- From: <ishida@w3.org>
- Date: Tue, 09 Jan 2007 17:13:48 +0000
- To: www-multimodal@w3.org, public-i18n-core@w3.org
Comment from the i18n review of: http://www.w3.org/TR/2006/WD-InkML-20061023/ Comment 3 At http://www.w3.org/International/reviews/0612-inkML/ Editorial/substantive: S Owner: RI Location in reviewed document: 6.3.1 Annotation element Comment: The description of the encoding attribute and the example a little further down both refer to ISO 639 as a potential source of codes for language values. We strongly recommend that this be replaced with references to the IETF's BCP 47 [http://www.rfc-editor.org/rfc/bcp/bcp47.txt], which is the current standard for language tags, and should be used for such values.

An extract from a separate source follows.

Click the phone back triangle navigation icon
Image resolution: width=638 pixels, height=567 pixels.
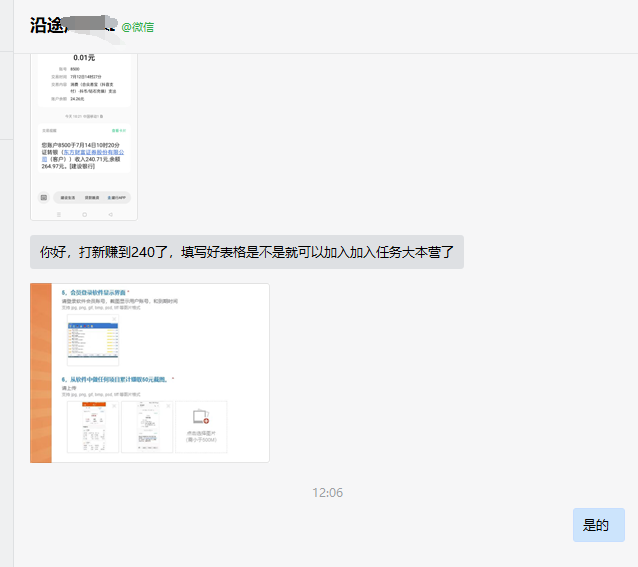point(110,214)
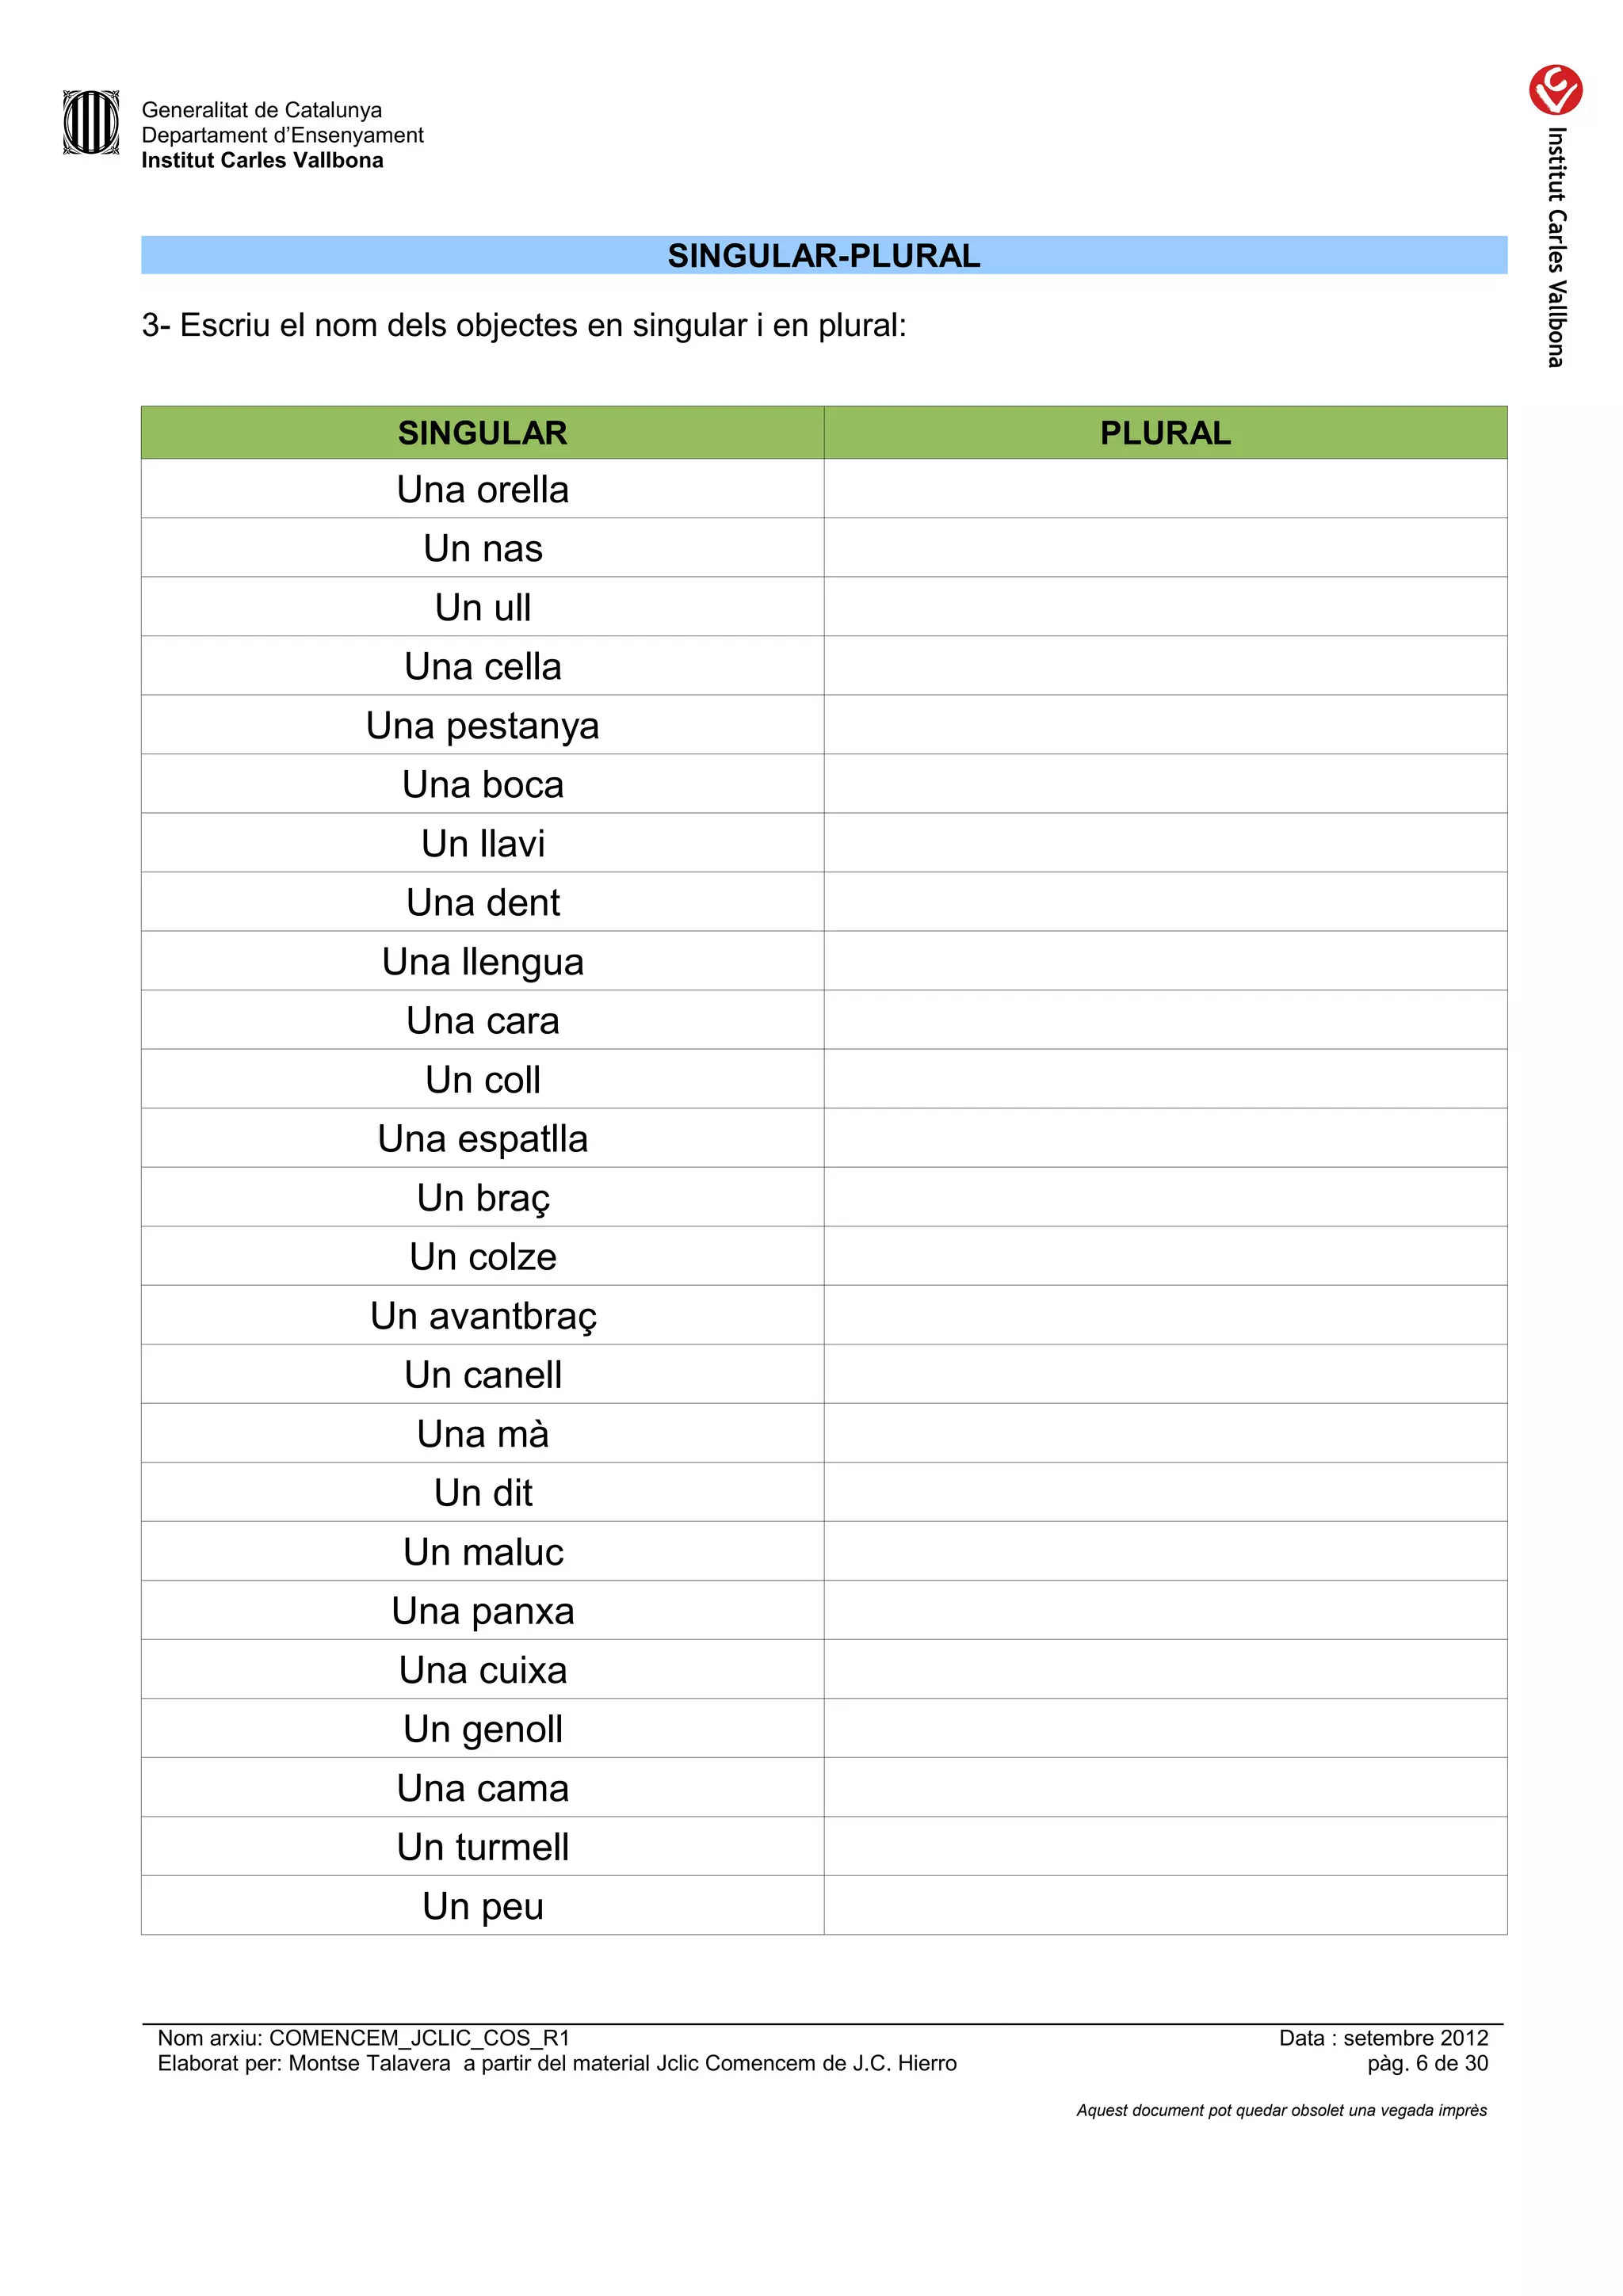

If people use ISO639 to derive these tags they will be severely limiting their ability to express language,and will encounter issues about which of the ISO 639 codes should be used for a given language when multiple codes exist. BCP 47 was created to resolve these issues. For more information see Language tags in HTML and XML [http://www.w3.org/International/articles/language-tags/] The text lower down: "The language specification may be made using any of the language identifiers specified in ISO 639, using 2-letter codes,3-letter codes, or country names." is just completely wrong. ISO 639 does not describe country codes (ISO 3166 does). Also, as mentioned above, it is a recipe for confusion to say thatpeople can use both 2- or 3-letter codes where both are available for a given language, which is what is implied in the text. I'm beginning tosuspect that you meant RFC 4646 all along, which is part of BCP 47, and which clarifies all this.